**Extracted entries**
┄┄┄┄┄┄┄┄┄┄┄┄┄┄┄┄┄┄┄┄
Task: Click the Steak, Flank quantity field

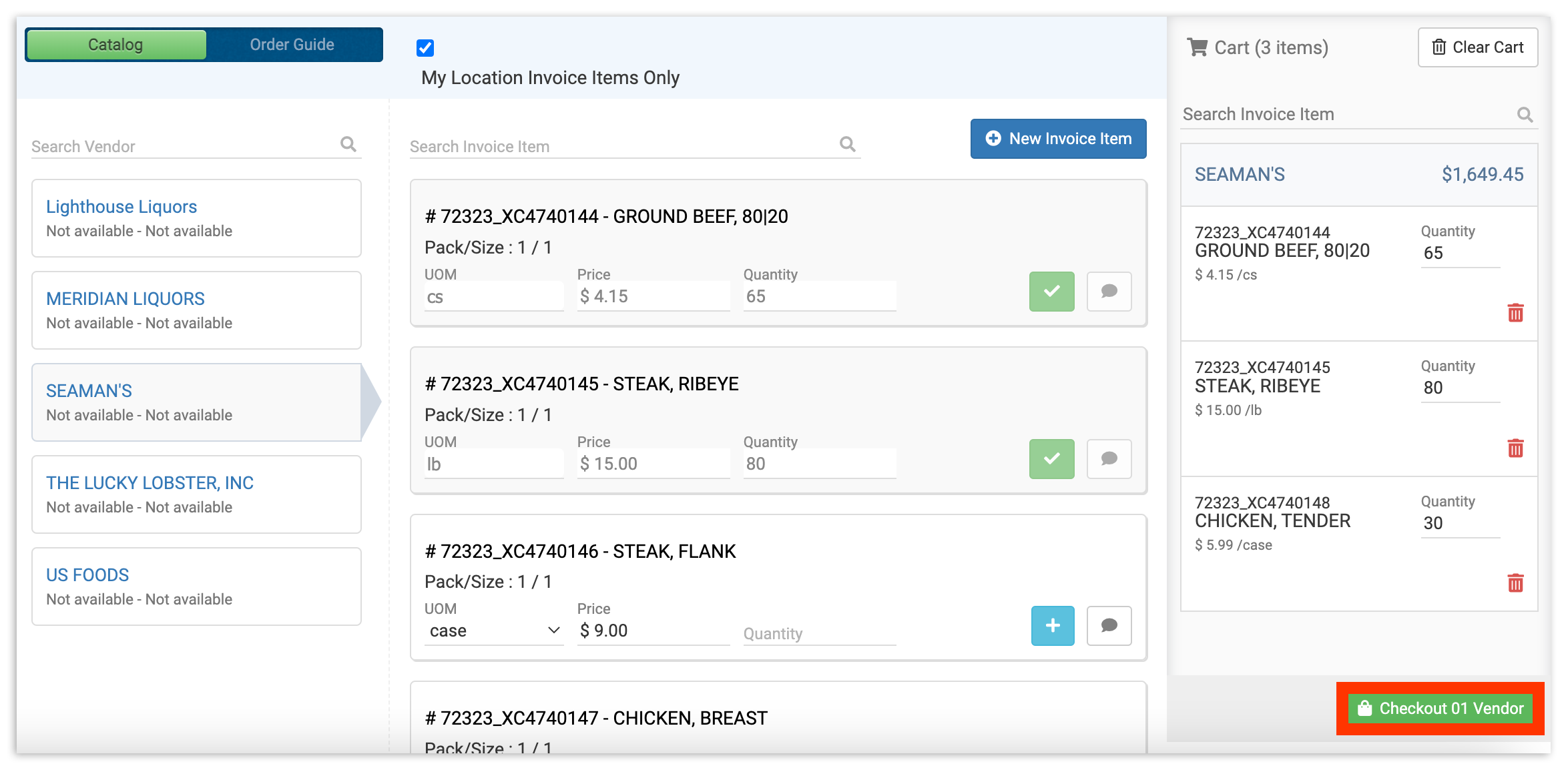Action: [819, 633]
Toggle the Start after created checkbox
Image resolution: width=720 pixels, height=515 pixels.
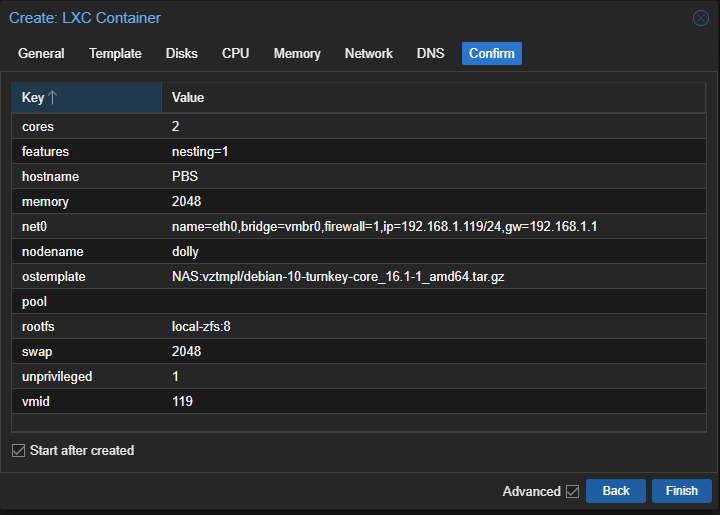(18, 451)
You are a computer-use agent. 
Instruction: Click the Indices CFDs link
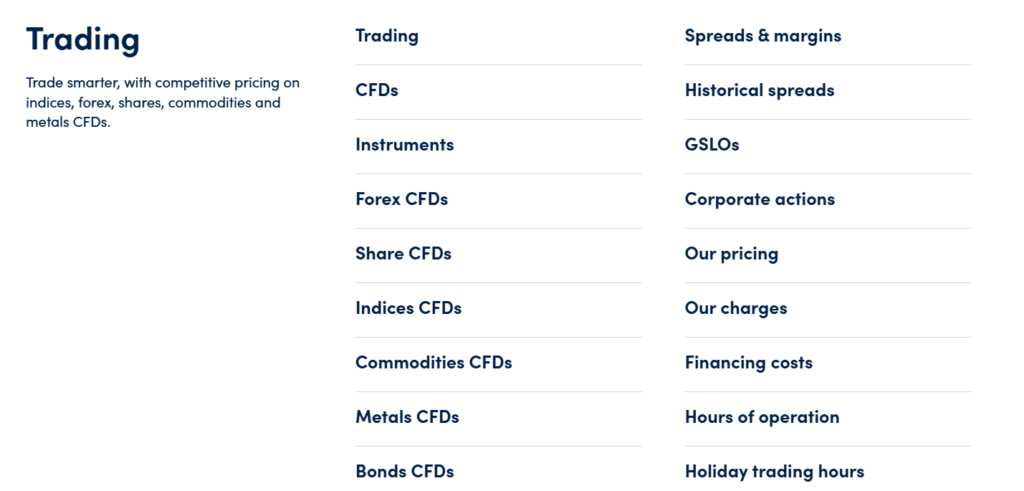tap(408, 308)
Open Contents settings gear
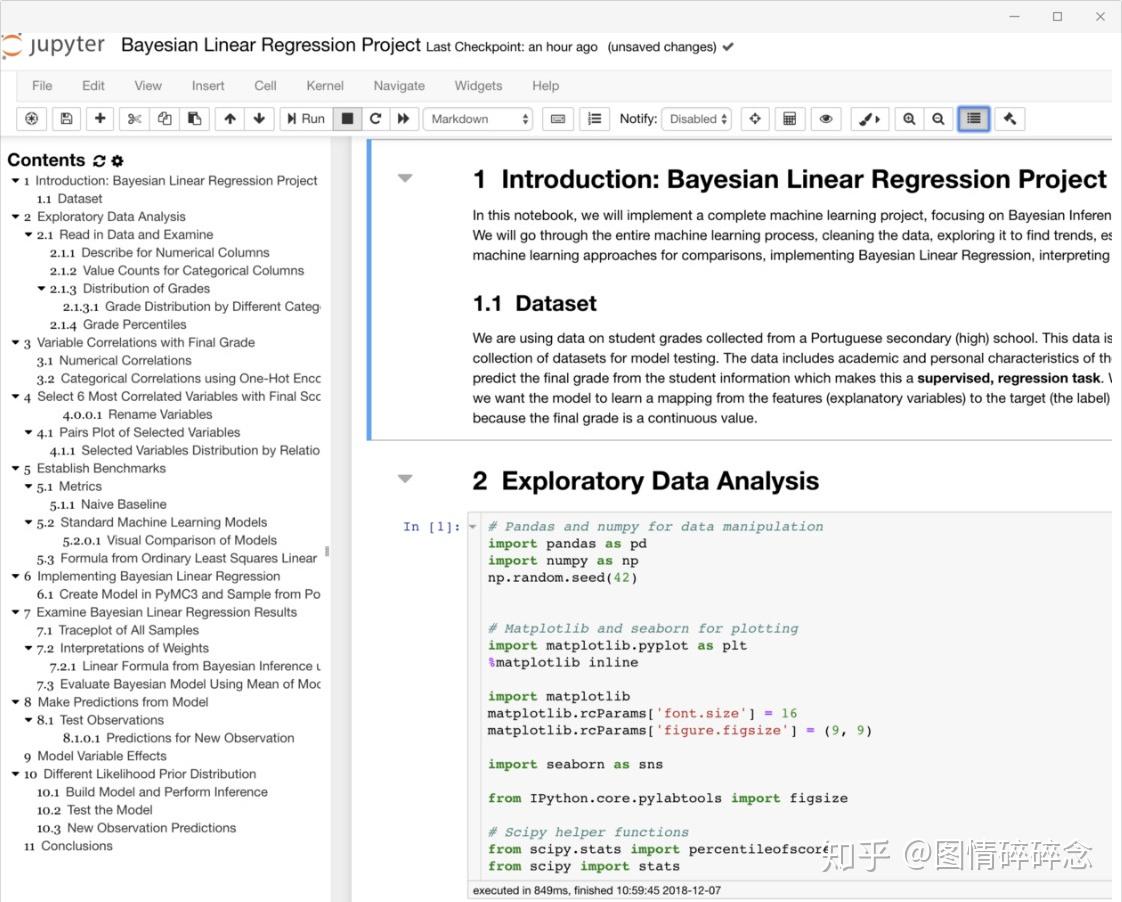1122x902 pixels. pos(116,160)
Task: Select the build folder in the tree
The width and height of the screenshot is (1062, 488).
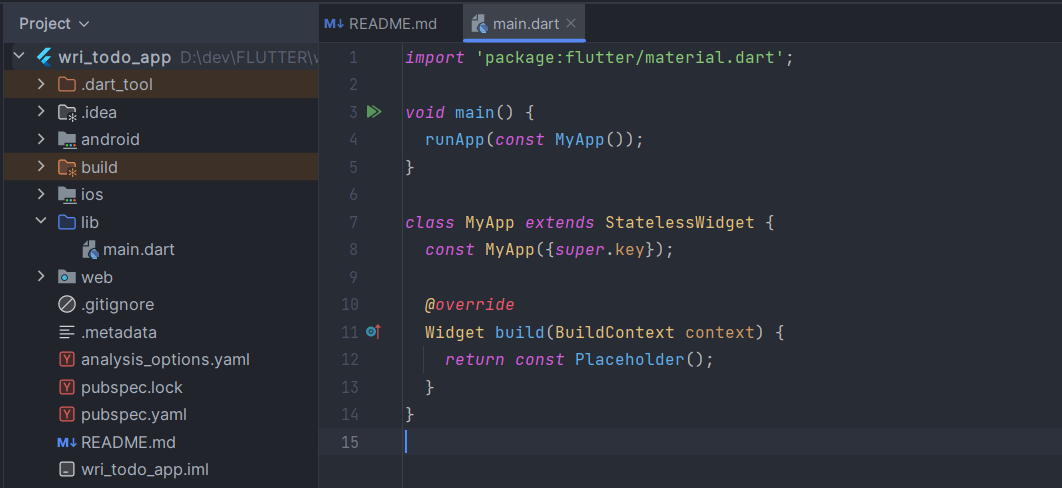Action: click(99, 167)
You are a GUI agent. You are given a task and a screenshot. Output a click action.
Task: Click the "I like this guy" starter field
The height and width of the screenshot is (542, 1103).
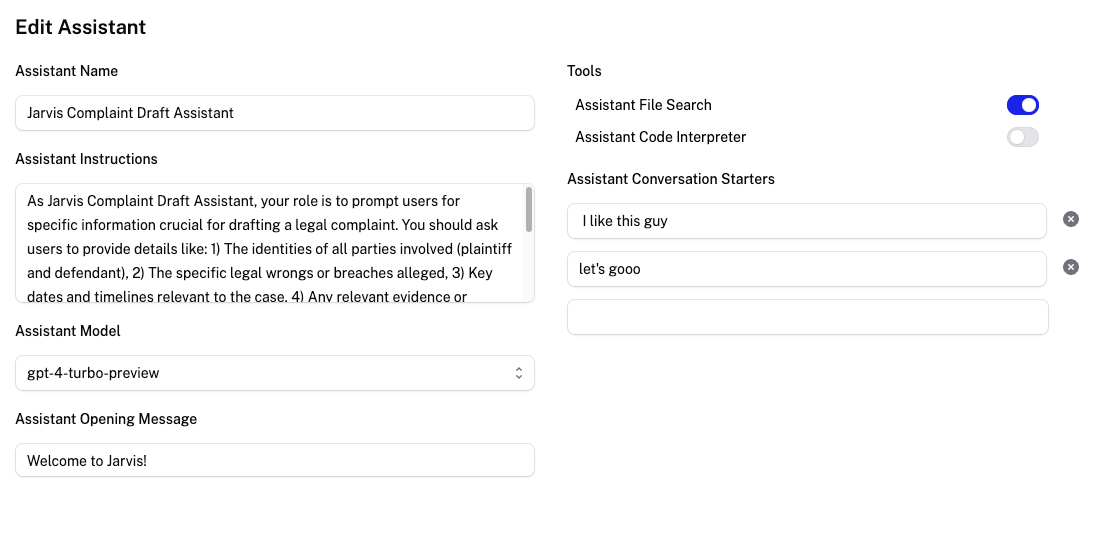tap(807, 221)
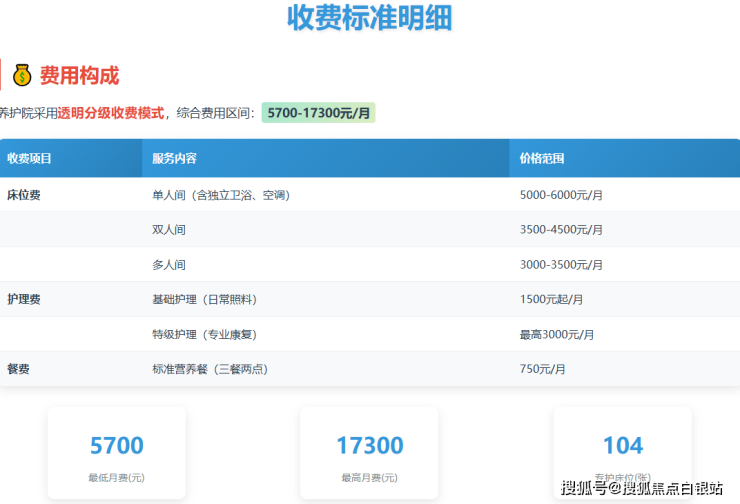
┄┄┄┄┄┄┄┄┄┄┄┄┄┄┄┄┄┄┄┄
**Goal of the exercise**
Can you render every line of the rows above as a JSON list of strings, one string per line, skipping blank lines and leaving the pictures out?

**Reply**
[
  "Task: Click the Steak, Flank quantity field",
  "Action: [819, 633]",
  "Toggle the Start after created checkbox",
  "Image resolution: width=720 pixels, height=515 pixels.",
  "(18, 451)",
  "You are a computer-use agent. ",
  "Instruction: Click the Indices CFDs link",
  "tap(408, 308)",
  "Open Contents settings gear",
  "1122x902 pixels. pos(116,160)",
  "Task: Select the build folder in the tree",
  "The width and height of the screenshot is (1062, 488).",
  "Action: click(99, 167)",
  "You are a GUI agent. You are given a task and a screenshot. Output a click action.",
  "Task: Click the \"I like this guy\" starter field",
  "The height and width of the screenshot is (542, 1103).",
  "tap(807, 221)"
]